Vaccines are safe. The U.S. Food and Drug Administration (FDA) carefully evaluates all vaccines for safety. Federal law requires health professionals to report any reaction following an immunization to the Vaccine Adverse Events Reporting System (VAERS).
The risk of a serious complication from a disease is far greater than the risk from the vaccine. For example, 1 child in a group of 20 unvaccinated children may die from diphtheria disease. But only 1 child in a group of 14,000 vaccinated children may have convulsions or shock after getting the DTaP vaccine. And that child would recover fully. 2
What are some possible vaccine side effects?
Vaccinated children may not experience any side effects at all. Most side effects from vaccines are minor, and may include:
- Redness, mild swelling, or soreness at the injection site
- A slight fever
- Drowsiness, crankiness, and poor appetite
- A mild rash 7 to 14 days after chickenpox or measles-mumps-rubella shots
- Temporary joint pain after a measles-mumps-rubella shot4
Consult your doctor or pharmacist about other possible reactions. Serious reactions, such as trouble breathing or a high fever, are rare.
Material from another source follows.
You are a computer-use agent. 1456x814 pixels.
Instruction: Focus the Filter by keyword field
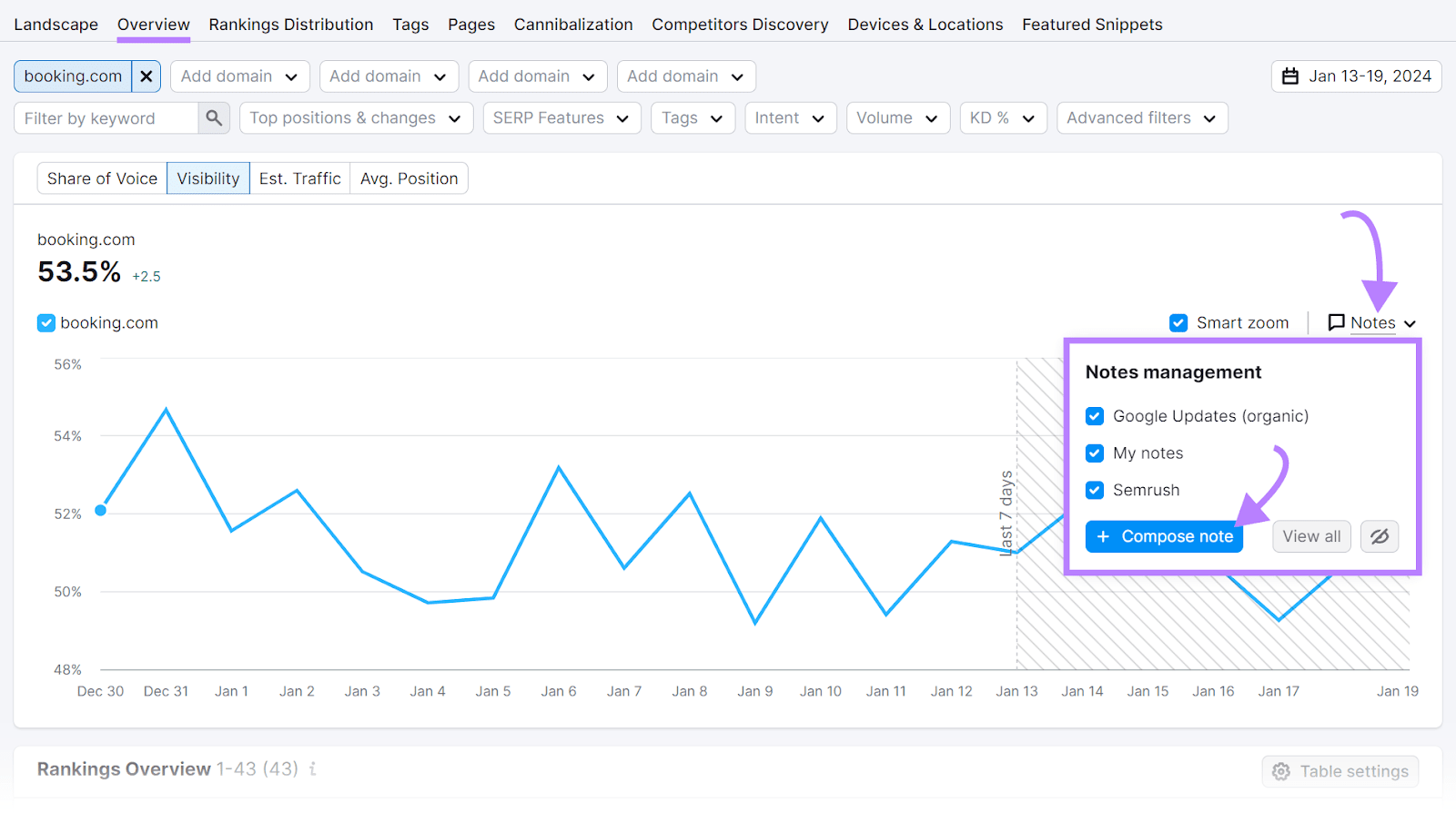pos(106,118)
If your child has an unusual reaction, call your doctor.
What can I do to help my child during immunizations?
For infants (newborn to 12 months) the following strategies may help when your baby gets vaccinated:
- Make sure your baby has a good nap 2 to 4 hours before getting the vaccine.
- Feed your baby 1 to 2 hours before the shot.
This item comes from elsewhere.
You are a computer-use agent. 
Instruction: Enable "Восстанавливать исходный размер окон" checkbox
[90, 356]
- Provide comfort and reassurance during and after the shot.
- Wrap your older baby snugly in a blanket, offer a pacifier, or hold and soothe them.
- Distract your baby with toys or soothing conversation.
The following tips may help decrease discomfort related to immunizations for toddlers (12 months to 3 years) or young children (3 to 9 years):
- Talk generally to your child about the upcoming doctor visit but don’t mention the immunization.
- Talk to your child about the immunization at the doctor's office, right before it happens.
- Tell your child that he or she will feel a little prick that may sting Don't be overly reassuring.
- Avoid words like "shot" or "hurt,” which can raise their fear of immunizations for young children.
- Never suggest vaccines are being given as punishment for misbehavior.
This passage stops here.